***** EXTRACTED MATERIAL *****

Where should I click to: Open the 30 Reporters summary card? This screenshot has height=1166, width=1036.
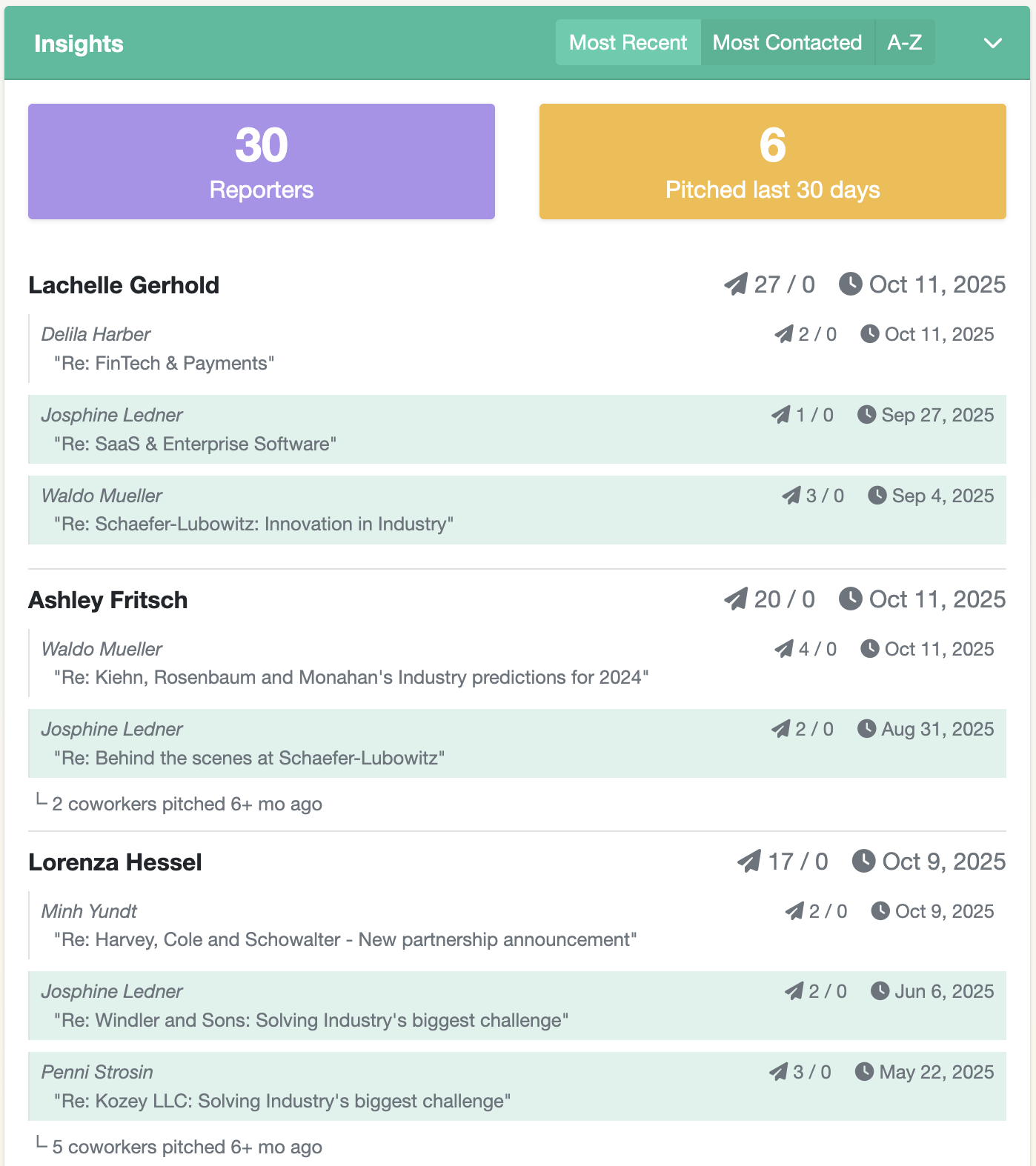tap(262, 161)
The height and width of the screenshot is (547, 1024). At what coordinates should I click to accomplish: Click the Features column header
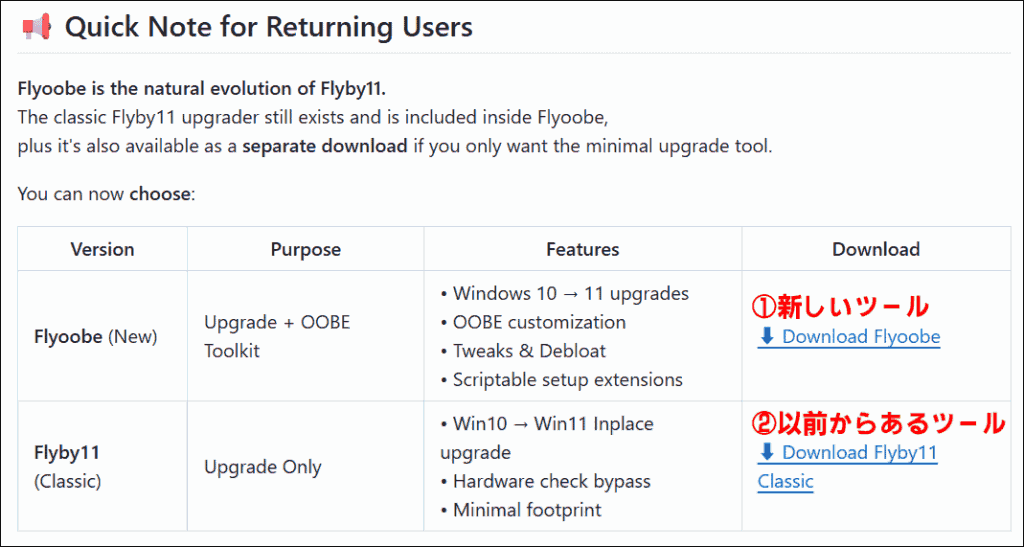click(583, 249)
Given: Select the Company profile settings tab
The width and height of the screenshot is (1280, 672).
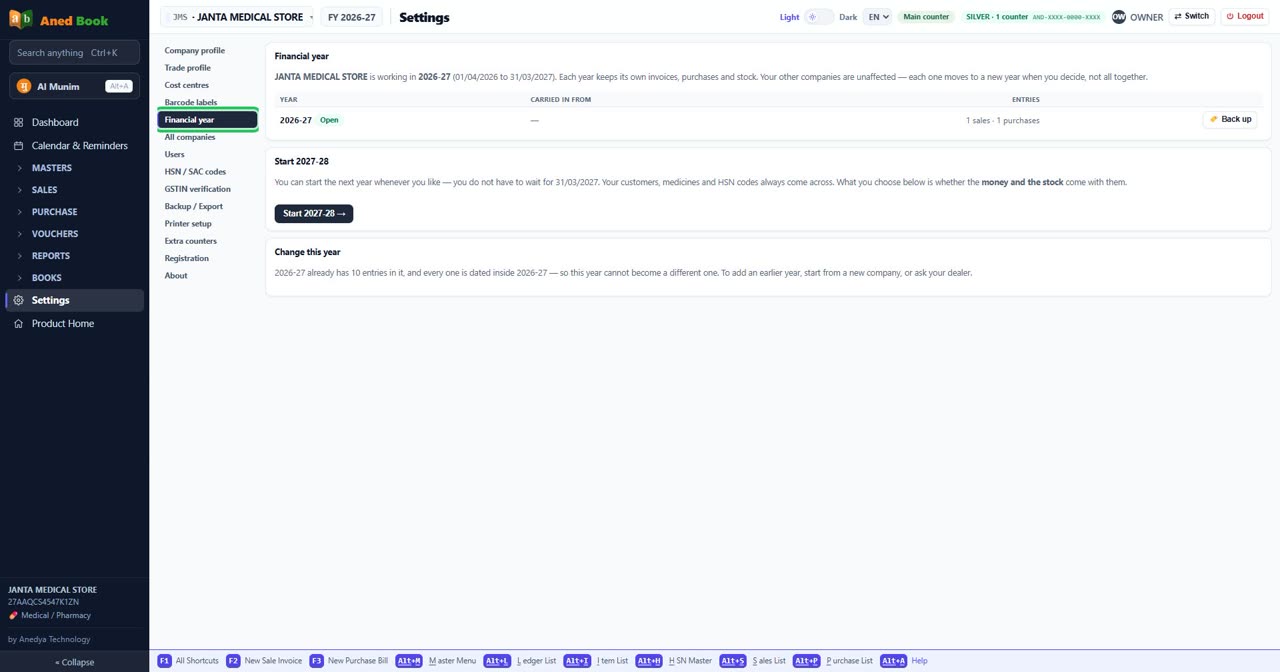Looking at the screenshot, I should (194, 50).
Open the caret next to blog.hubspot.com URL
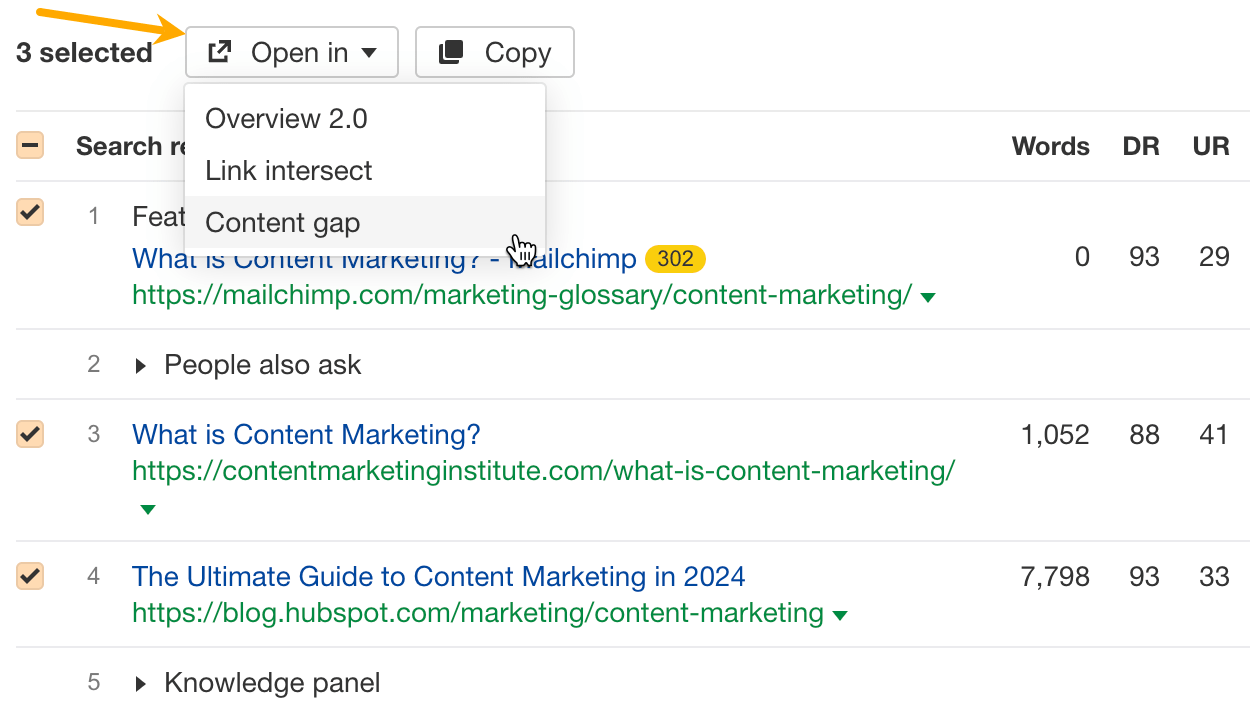The width and height of the screenshot is (1250, 712). click(x=839, y=614)
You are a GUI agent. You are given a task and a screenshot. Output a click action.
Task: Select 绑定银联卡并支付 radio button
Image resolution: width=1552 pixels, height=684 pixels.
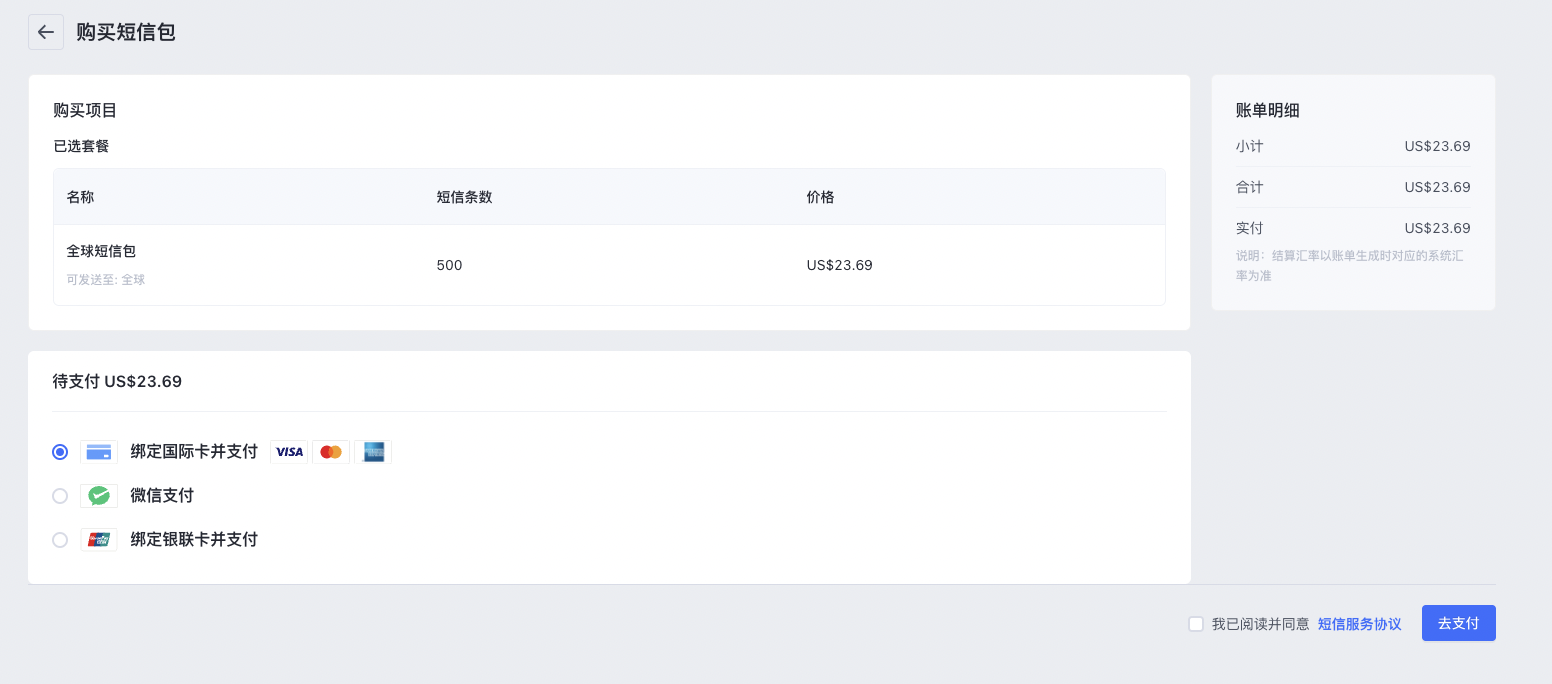tap(60, 540)
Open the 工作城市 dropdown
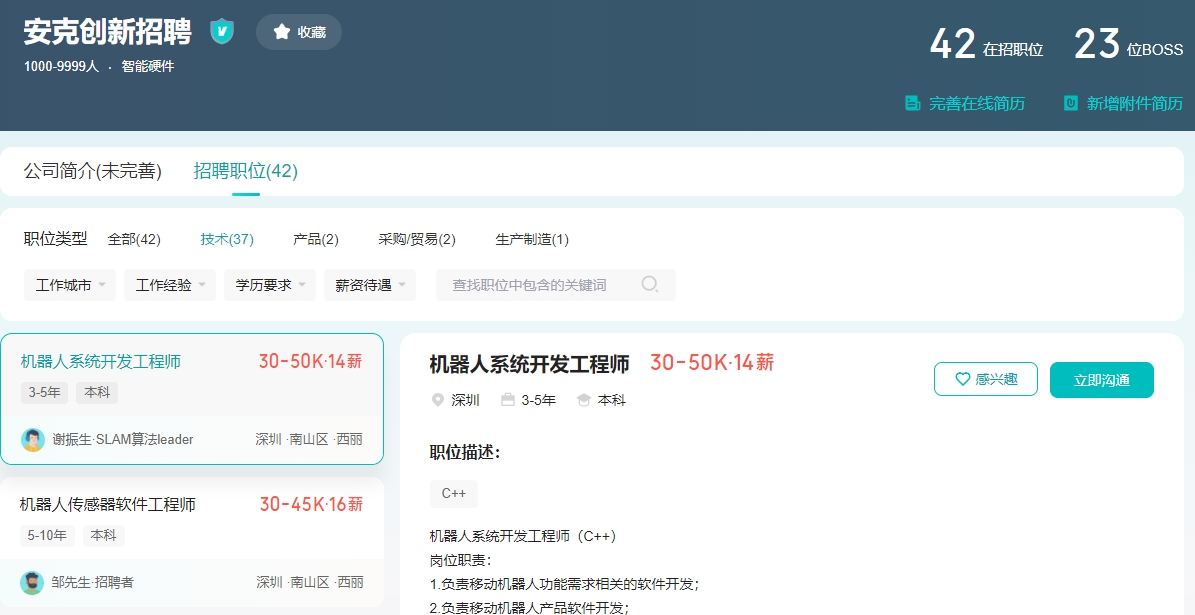1195x615 pixels. [70, 285]
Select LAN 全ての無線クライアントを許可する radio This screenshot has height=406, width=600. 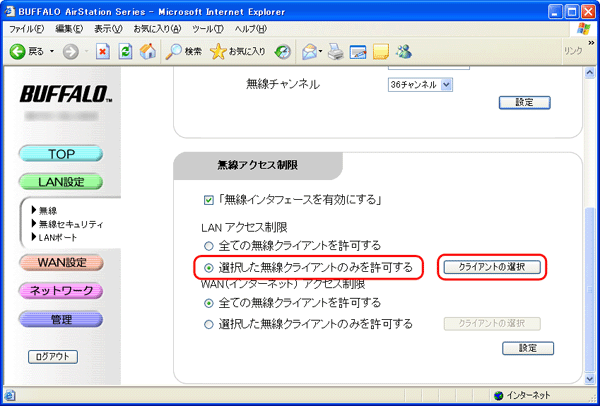209,245
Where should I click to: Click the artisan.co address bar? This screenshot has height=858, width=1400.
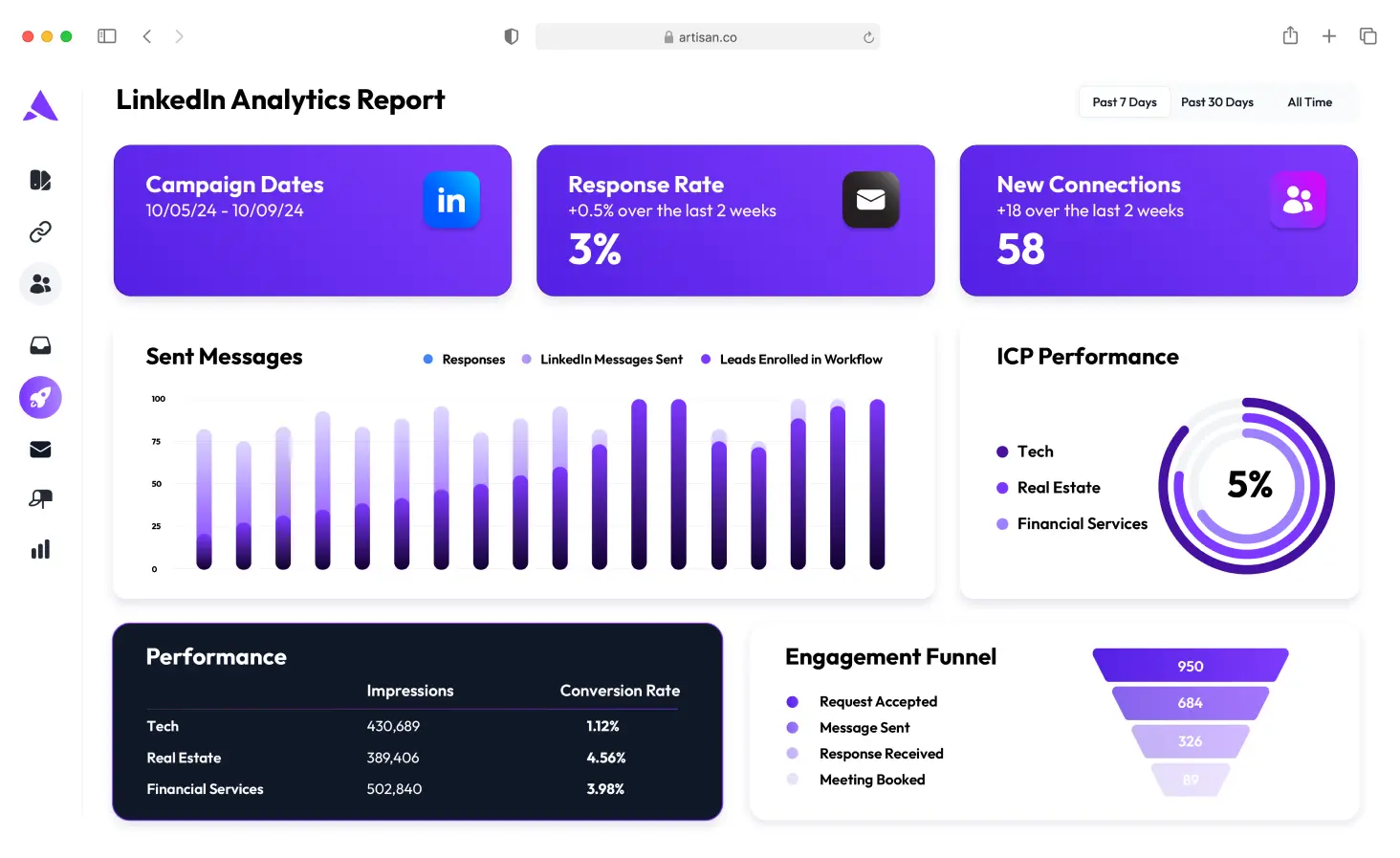(707, 37)
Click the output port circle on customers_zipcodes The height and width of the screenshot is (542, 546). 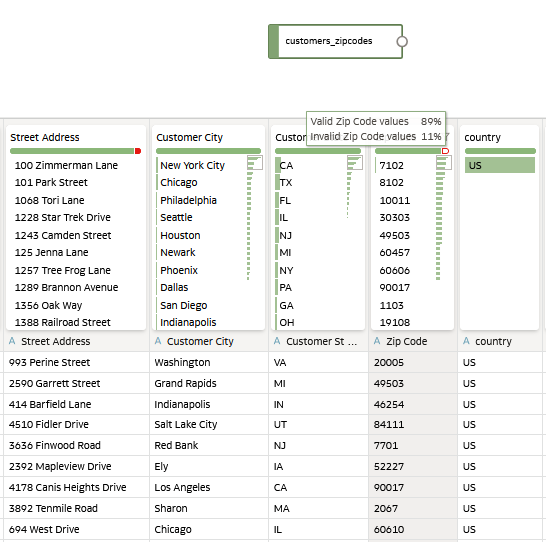pyautogui.click(x=402, y=41)
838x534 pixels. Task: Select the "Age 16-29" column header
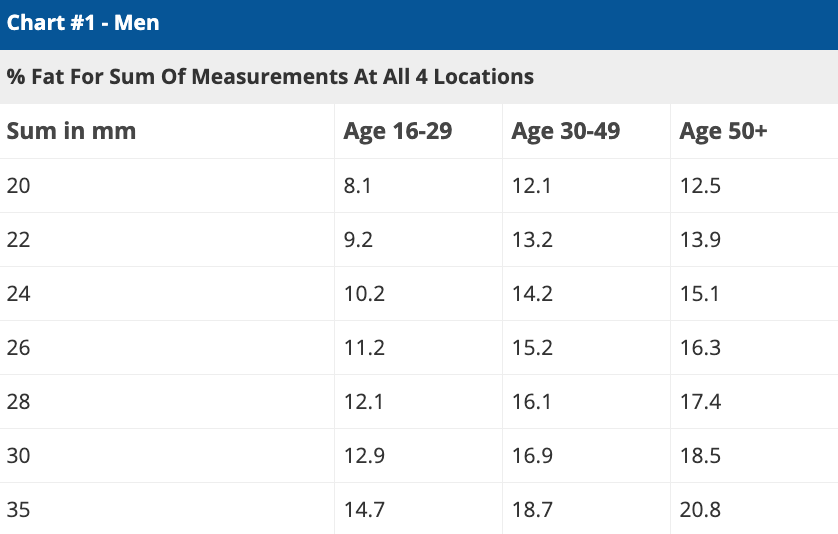pos(398,131)
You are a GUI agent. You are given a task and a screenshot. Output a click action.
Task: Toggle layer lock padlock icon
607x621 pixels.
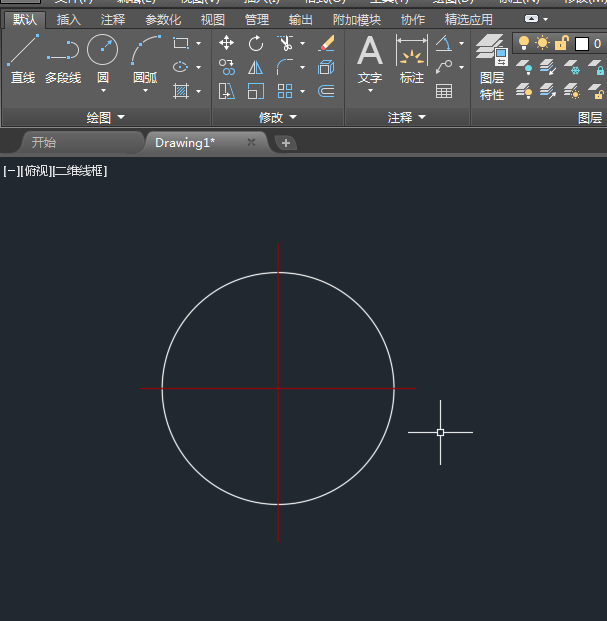coord(562,43)
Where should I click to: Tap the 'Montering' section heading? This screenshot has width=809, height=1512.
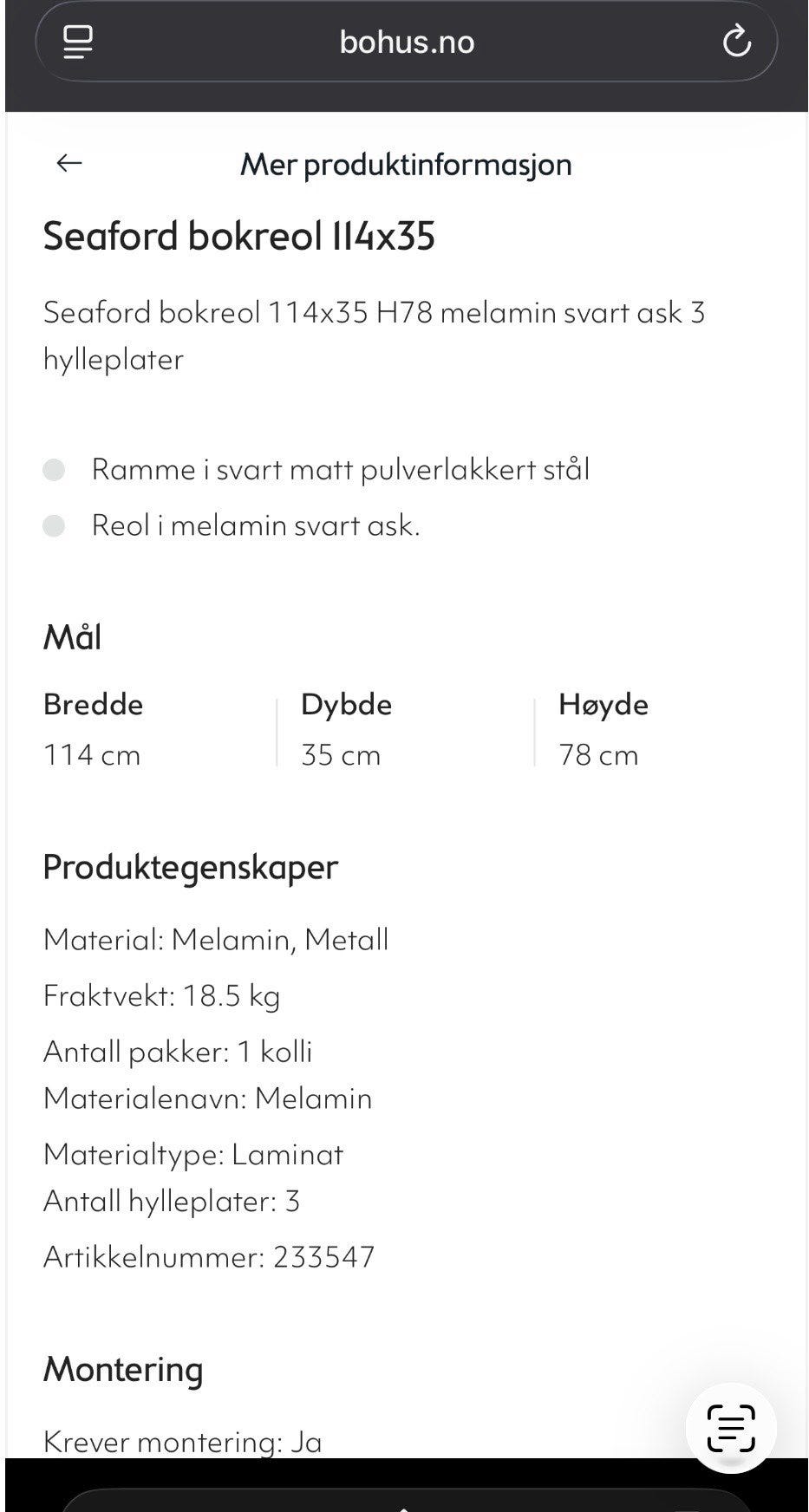pos(122,1371)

*****

§ **DIRECTIONS FOR THIS TASK**:
Keeping both end lines, retype exactly the lines from the first line of the material through the line that contains "Task: Select 绑定银联卡并支付 radio button", but not the pictures.

§ **SOLUTION TO THE PROBLEM**:
Where should I click to: Open the 30 Reporters summary card? This screenshot has height=1166, width=1036.
tap(262, 161)
The height and width of the screenshot is (547, 1024). At what coordinates should I click to accomplish: Click the Features column header
click(583, 249)
Given: Select the Company profile settings tab
The width and height of the screenshot is (1280, 672).
Looking at the screenshot, I should (194, 50).
Open the caret next to blog.hubspot.com URL
The width and height of the screenshot is (1250, 712). click(x=839, y=614)
You are a GUI agent. You are given a task and a screenshot. Output a click action.
Task: Select 绑定银联卡并支付 radio button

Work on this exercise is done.